I pulled a cigarette lighter out of my pocket. The instructions had been clear – light the candle, hold your hand over it, make a wish. I held the candle in my left hand, lighting it with the cigarette lighter in my right. Stowing this back into my pocket, I then lowered by right hand over the flame. Pain shot up my hand, and I grimaced. It hurt like hell. But I told myself it couldn’t be nearly as bad as hanging myself from a tree. That’s what she had done.

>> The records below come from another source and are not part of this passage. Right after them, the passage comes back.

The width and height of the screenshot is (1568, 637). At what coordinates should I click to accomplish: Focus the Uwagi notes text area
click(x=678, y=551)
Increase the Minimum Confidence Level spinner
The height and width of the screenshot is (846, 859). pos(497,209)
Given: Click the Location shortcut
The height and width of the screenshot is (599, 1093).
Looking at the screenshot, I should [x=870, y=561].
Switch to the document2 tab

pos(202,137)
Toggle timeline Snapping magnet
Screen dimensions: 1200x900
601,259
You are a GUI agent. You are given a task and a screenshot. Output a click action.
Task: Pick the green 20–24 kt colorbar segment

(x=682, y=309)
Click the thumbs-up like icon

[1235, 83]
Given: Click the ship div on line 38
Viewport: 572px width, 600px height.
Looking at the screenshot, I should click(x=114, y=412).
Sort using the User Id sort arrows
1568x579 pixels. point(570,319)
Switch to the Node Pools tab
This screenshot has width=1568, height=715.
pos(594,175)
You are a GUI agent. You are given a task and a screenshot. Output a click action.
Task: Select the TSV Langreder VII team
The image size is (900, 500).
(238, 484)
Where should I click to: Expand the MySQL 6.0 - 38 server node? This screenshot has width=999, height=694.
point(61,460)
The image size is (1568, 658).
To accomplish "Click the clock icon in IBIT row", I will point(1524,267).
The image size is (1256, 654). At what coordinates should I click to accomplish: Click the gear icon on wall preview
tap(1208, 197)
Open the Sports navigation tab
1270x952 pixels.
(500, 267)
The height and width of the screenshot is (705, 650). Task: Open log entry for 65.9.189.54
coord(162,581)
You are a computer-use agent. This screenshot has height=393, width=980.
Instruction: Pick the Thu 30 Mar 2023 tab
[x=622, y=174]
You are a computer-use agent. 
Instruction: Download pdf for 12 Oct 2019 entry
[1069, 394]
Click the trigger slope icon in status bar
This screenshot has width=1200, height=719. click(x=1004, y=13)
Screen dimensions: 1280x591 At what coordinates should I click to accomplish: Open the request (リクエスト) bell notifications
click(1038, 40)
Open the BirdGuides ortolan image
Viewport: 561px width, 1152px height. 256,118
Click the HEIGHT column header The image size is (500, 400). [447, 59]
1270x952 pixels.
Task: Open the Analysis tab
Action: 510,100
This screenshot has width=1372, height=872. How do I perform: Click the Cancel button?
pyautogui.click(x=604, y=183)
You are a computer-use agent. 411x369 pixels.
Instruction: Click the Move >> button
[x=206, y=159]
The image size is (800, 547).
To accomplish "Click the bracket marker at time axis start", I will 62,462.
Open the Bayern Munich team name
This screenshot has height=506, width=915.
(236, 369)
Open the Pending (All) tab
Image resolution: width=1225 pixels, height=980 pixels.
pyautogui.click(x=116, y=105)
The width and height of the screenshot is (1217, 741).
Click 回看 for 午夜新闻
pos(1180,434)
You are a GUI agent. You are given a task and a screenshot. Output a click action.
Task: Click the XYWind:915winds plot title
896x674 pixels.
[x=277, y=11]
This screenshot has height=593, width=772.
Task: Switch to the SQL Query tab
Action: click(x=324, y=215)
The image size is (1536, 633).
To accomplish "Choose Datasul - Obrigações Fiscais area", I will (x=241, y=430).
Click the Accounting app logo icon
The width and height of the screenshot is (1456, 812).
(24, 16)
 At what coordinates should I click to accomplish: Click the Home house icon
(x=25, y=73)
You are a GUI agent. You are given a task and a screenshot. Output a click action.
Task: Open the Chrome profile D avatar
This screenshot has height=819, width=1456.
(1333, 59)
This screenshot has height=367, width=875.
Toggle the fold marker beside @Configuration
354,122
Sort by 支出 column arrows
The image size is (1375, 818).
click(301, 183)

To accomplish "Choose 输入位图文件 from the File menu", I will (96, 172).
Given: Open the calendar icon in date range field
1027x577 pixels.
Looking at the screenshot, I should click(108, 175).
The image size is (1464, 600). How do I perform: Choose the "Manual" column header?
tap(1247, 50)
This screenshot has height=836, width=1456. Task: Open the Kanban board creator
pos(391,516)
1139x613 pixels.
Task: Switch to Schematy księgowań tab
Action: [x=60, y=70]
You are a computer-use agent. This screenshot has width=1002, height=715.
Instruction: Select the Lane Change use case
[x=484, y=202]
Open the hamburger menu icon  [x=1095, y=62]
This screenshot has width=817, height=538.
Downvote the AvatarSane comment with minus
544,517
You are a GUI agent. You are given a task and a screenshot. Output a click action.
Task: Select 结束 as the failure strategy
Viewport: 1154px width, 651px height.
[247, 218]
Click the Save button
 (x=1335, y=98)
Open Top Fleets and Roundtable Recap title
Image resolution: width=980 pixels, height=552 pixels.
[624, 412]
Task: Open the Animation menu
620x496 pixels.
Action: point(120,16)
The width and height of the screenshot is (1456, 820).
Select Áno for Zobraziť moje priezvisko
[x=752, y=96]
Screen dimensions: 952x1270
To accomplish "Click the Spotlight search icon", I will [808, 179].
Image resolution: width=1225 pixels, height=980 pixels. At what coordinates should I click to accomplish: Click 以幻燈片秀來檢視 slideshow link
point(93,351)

‘Bring her back.’ I whispered.

Suddenly the lights went out. The flame of the candle shone more brightly, and started to grow longer and longer. I heard a high, cackling laugh. It reminded me of the sound of the crackling of logs in a fire pit. Wind rushed around me, the hair from the front of my face whipping into my eyes and stinging them.

I dropped the candle, but it continued to burn. The flame spread upwards, forming a vaguely humanoid shape. It grew until it towered over me. A head was at the top, with two black indents where eyes should have been, and smoke for hair. It had thin, ghostly arms. Its body flickered, like the edges of a bonfire. In the center of its belly was a blue core, and colors changed to red and orange on his extremities. It had had no legs. Where those should have been was a tail connected to the candle lying on the ground.

‘Your desire shall be granted.’ It said. ‘If you swear your soul to me.’

I took a deep breath to steady myself.